[Records from a pointing dataset]
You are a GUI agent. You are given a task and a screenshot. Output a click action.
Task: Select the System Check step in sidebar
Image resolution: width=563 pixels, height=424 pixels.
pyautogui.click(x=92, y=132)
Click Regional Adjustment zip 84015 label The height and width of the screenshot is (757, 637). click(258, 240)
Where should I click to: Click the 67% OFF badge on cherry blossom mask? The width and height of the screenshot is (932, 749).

...

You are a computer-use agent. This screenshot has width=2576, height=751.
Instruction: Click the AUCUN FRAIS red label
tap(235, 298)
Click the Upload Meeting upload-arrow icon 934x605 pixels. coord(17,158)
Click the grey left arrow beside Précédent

- _Work to do_
Copy the entries above character for character, from the line that contains "You are a GUI" through the line that contains "Where should I", including both of those lines.

- _Correct response_
You are a GUI agent. You are given a task and a screenshot. Output a click action.
Task: Select the System Check step in sidebar
Image resolution: width=563 pixels, height=424 pixels.
pyautogui.click(x=92, y=132)
Click Regional Adjustment zip 84015 label The height and width of the screenshot is (757, 637). click(258, 240)
Where should I click to: Click the 67% OFF badge on cherry blossom mask? The width and height of the screenshot is (932, 749).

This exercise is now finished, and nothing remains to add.